0 79229 40923 4 59 0 23524 4148 wait D - 0:00.00 [sh]
0 79230 79229 5 59 0 14208 172 wait Ds - 0:00.01 [make]
0 79233 79230 4 59 0 14668 176 wait D - 0:00.00 [sh]
0 79234 79233 5 59 0 14668 176 wait D - 0:00.00 [sh]
0 79235 79234 12 0 0 16284 356 select D - 0:00.01 [ninja]
0 79236 79235 28 59 0 223048 1052 uwait D - 0:00.44 [doxygen]
0 79272 79236 25 59 0 157589964 41424308 pfault D - 3:25.33 [dot]
0 79279 79236 31 59 0 157601740 41513520 pfault D - 3:23.41 [dot]
0 79289 79236 14 59 0 157589964 41361600 pfault D - 3:22.72 [dot]

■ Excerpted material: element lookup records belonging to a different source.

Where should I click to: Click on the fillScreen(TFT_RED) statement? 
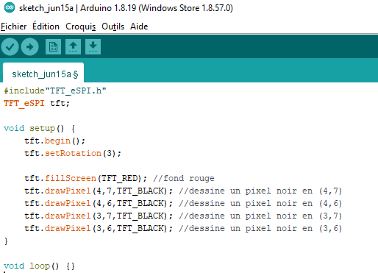point(85,178)
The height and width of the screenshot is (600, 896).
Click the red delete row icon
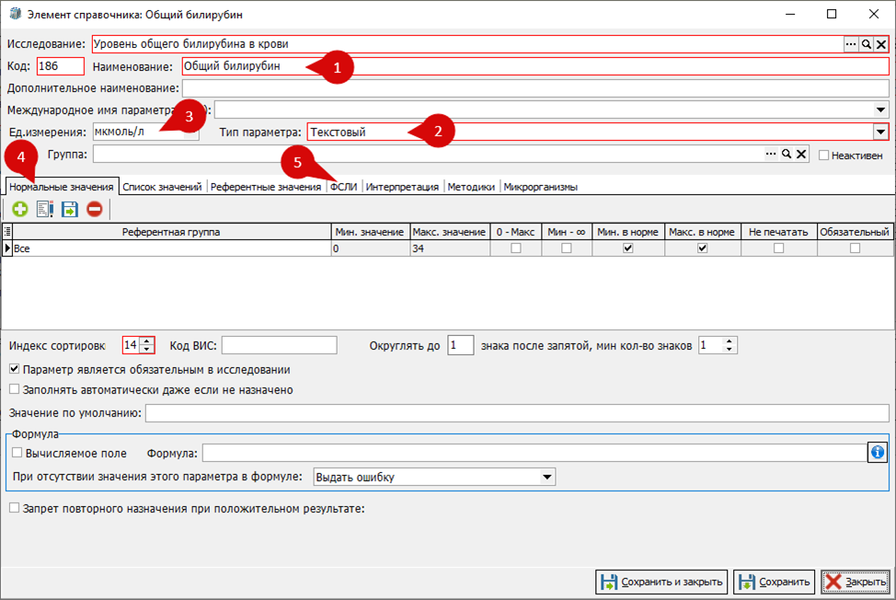point(95,209)
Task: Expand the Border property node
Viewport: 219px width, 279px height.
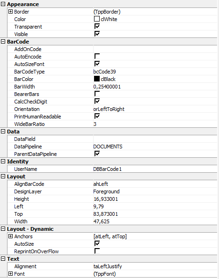Action: click(10, 12)
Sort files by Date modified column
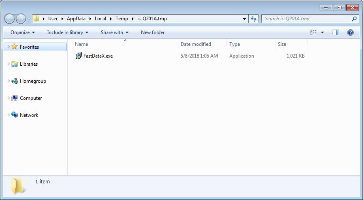Viewport: 363px width, 200px height. (x=196, y=44)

0 79301 79236 18 49 0 157667276 41208476 pfault D - 3:24.32 [dot]
. . .
Part of the context was the /06/ text in:
. . .
root dot 79301 0 /usr/local/poudriere/data/.m/main-ZNV4-bulk_a-alt/06/dev 20 crw-rw-rw- null r
root dot 79289 0 /usr/local/poudriere/data/.m/main-ZNV4-bulk_a-alt/06/dev 20 crw-rw-rw- null r
. . .
root dot 79279 0 /usr/local/poudriere/data/.m/main-ZNV4-bulk_a-alt/06/dev 20 crw-rw-rw- null r
. . .
root dot 79272 0 /usr/local/poudriere/data/.m/main-ZNV4-bulk_a-alt/06/dev 20 crw-rw-rw- null r
. . .
root doxygen 79236 0 /usr/local/poudriere/data/.m/main-ZNV4-bulk_a-alt/06/dev 20 crw-rw-rw- null r
. . .
It identifies the [06] builder and the "Building" notice had made it to
the disk before the panic happened. Then I could check the Makefile for
if doxygen was used and it was. graphics/sdl2_gp historical build logs suggest problems exist.